(Collected data)
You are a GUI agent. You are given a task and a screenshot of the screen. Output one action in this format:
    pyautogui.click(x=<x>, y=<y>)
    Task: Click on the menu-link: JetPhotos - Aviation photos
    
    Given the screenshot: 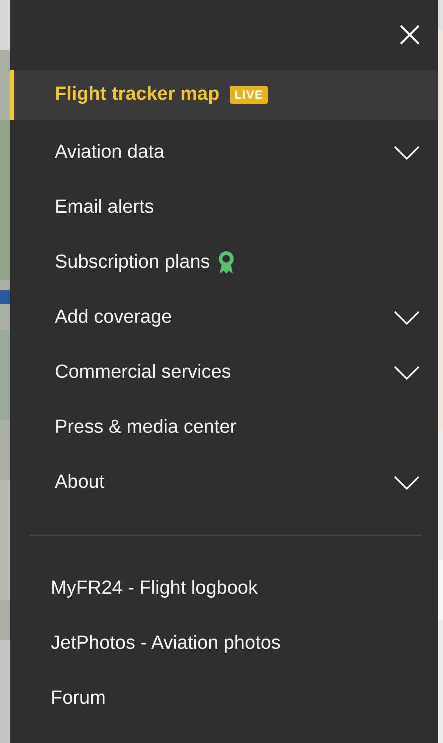 What is the action you would take?
    pyautogui.click(x=224, y=644)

**Aim of the exercise**
Retype the entries word for word, beginning at their first line and stopping after the line that contains "Task: Click on".

**Problem solution**
You are a GUI agent. You are given a task and a screenshot of the screen. Output one action in this format:
    pyautogui.click(x=<x>, y=<y>)
    Task: Click on the menu-link: JetPhotos - Aviation photos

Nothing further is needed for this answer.